DATA EXTRACTS »
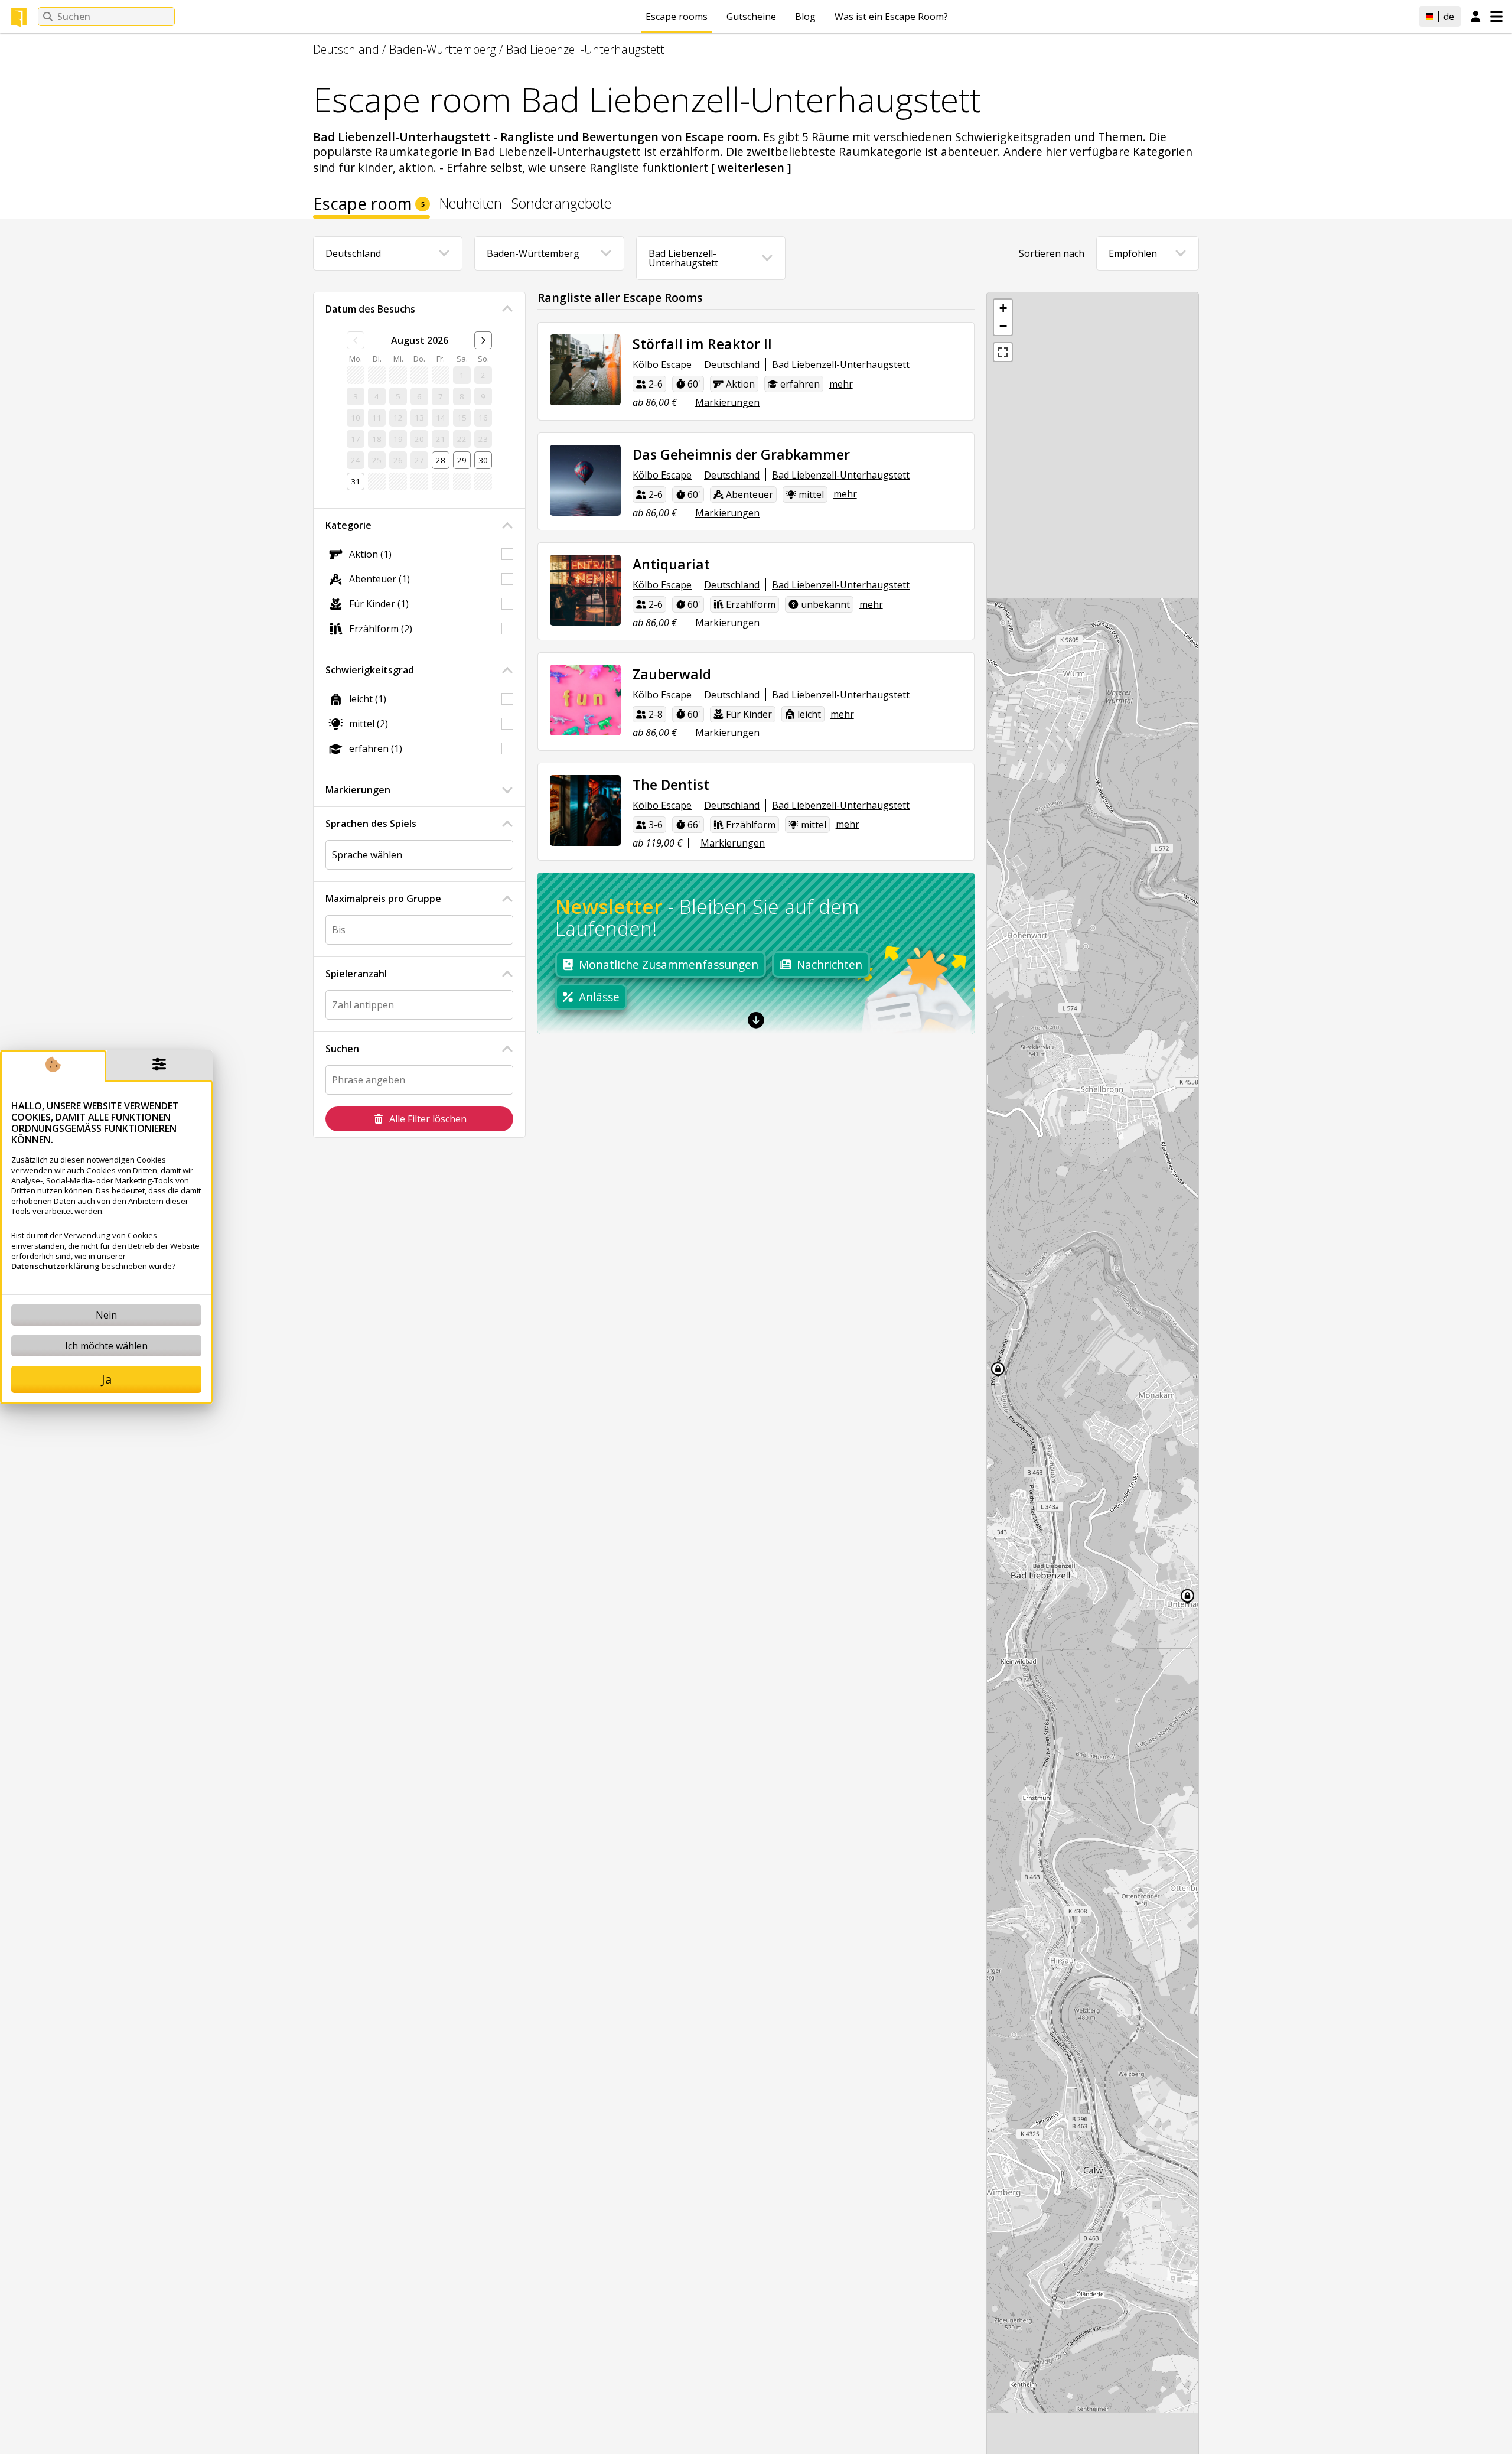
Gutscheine (751, 16)
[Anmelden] (1476, 17)
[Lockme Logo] (18, 17)
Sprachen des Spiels (370, 823)
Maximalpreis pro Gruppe (383, 898)
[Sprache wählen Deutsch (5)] (419, 855)
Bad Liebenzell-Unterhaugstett (585, 49)
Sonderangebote (561, 205)
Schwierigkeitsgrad (369, 669)
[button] (1003, 308)
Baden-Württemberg (442, 49)
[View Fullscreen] (1003, 352)
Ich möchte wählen (106, 1345)
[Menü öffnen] (1496, 16)
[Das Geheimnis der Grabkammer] (585, 480)
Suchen (342, 1048)
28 (440, 460)
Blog (805, 16)
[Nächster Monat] (483, 340)
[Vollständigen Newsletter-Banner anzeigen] (756, 1019)
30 (483, 460)
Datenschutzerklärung (55, 1266)
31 (355, 481)
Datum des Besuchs (370, 308)
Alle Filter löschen (428, 1118)
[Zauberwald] (585, 700)
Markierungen (357, 789)
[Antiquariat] (585, 590)
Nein (106, 1315)
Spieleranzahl (356, 973)
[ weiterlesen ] (751, 167)
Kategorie (348, 525)
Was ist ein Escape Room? (891, 16)
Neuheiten (470, 205)
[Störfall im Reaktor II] (585, 369)
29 (462, 460)
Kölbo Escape (662, 364)
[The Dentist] (585, 810)
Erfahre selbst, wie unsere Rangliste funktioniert (577, 167)
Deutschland (346, 49)
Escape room (369, 205)
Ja (107, 1379)
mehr (841, 384)
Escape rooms (677, 16)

PROBLEM STATEMENT » With the pictures left out, write out all of the data exactly.

RESPONSE AREA »
Gutscheine (751, 16)
[Anmelden] (1476, 17)
[Lockme Logo] (18, 17)
Sprachen des Spiels (370, 823)
Maximalpreis pro Gruppe (383, 898)
[Sprache wählen Deutsch (5)] (419, 855)
Bad Liebenzell-Unterhaugstett (585, 49)
Sonderangebote (561, 205)
Schwierigkeitsgrad (369, 669)
[button] (1003, 308)
Baden-Württemberg (442, 49)
[View Fullscreen] (1003, 352)
Ich möchte wählen (106, 1345)
[Menü öffnen] (1496, 16)
[Das Geheimnis der Grabkammer] (585, 480)
Suchen (342, 1048)
28 (440, 460)
Blog (805, 16)
[Nächster Monat] (483, 340)
[Vollständigen Newsletter-Banner anzeigen] (756, 1019)
30 (483, 460)
Datenschutzerklärung (55, 1266)
31 (355, 481)
Datum des Besuchs (370, 308)
Alle Filter löschen (428, 1118)
[Zauberwald] (585, 700)
Markierungen (357, 789)
[Antiquariat] (585, 590)
Nein (106, 1315)
Spieleranzahl (356, 973)
[ weiterlesen ] (751, 167)
Kategorie (348, 525)
Was ist ein Escape Room? (891, 16)
Neuheiten (470, 205)
[Störfall im Reaktor II] (585, 369)
29 (462, 460)
Kölbo Escape (662, 364)
[The Dentist] (585, 810)
Erfahre selbst, wie unsere Rangliste funktioniert (577, 167)
Deutschland (346, 49)
Escape room (369, 205)
Ja (107, 1379)
mehr (841, 384)
Escape rooms (677, 16)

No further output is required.